MOSCOW – Opening a scientific frontier miles under the Antarctic ice, Russian experts drilled down and finally reached the surface of a gigantic freshwater lake, an achievement the mission chief likened to placing a man on the moon.

Lake Vostok could hold living organisms that have been locked in icy darkness for some 20 million years, as well as clues to the search for life elsewhere in the solar system.

Touching the surface of the lake, the largest of nearly 400 subglacial lakes in Antarctica, came after more than two decades of drilling, and was a major achievement avidly anticipated by scientists around the world.

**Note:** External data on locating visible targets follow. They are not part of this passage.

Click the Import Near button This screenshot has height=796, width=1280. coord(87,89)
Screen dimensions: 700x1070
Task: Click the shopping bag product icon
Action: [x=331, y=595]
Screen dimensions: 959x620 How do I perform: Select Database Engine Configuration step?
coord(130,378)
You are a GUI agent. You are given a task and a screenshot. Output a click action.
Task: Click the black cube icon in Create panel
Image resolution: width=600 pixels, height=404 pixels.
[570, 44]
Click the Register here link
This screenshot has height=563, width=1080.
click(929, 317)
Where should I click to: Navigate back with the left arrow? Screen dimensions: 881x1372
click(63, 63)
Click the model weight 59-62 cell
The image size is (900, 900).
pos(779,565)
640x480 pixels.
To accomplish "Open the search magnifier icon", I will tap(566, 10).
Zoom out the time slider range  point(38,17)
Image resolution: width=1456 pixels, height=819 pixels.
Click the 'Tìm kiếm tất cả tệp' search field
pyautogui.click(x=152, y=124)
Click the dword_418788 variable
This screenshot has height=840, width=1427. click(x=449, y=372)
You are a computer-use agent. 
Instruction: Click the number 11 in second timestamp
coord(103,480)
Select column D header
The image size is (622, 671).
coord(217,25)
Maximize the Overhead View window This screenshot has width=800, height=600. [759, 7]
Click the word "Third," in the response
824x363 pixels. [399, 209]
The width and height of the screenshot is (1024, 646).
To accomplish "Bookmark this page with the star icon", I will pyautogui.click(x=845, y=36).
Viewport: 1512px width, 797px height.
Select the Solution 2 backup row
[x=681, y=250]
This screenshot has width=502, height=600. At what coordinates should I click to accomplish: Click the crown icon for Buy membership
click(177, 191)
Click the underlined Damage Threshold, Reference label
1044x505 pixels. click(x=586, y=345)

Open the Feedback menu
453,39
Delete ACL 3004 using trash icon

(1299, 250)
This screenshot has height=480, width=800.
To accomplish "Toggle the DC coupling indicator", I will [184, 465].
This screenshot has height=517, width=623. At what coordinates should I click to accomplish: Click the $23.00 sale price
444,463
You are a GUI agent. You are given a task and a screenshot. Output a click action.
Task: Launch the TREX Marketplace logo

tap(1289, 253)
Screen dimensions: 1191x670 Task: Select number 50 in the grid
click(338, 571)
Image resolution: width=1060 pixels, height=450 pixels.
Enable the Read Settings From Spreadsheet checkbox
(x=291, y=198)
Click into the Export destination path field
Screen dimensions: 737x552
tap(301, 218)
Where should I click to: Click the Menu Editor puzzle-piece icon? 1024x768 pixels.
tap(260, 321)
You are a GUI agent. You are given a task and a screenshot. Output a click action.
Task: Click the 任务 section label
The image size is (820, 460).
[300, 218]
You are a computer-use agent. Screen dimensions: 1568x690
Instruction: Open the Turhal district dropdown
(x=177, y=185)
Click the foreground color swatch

“In the simplest sense, it can transform the way we think about life,” NASA’s chief scientist Waleed Abdalati told The Associated Press in an email.

The Russian team made contact with the lake water Sunday at a depth of 12,366 feet, about 800 miles east of the South Pole in the central part of the continent.

Scientists hope the lake might allow a glimpse into microbial life forms that existed before the Ice Age and are not visible to the naked eye. Scientists believe that microbial life may exist in the dark depths of the lake despite its high pressure and constant cold – conditions similar to those believed to be found under the ice crust on Mars, Jupiter’s moon Europa and Saturn’s moon Enceladus.

At 160 miles long and 30 miles wide, Lake Vostok is similar in size to Lake Ontario. It is kept from freezing by the more than 2-mile-thick crust of ice across it that acts like a blanket, keeping in heat generated by geothermal energy.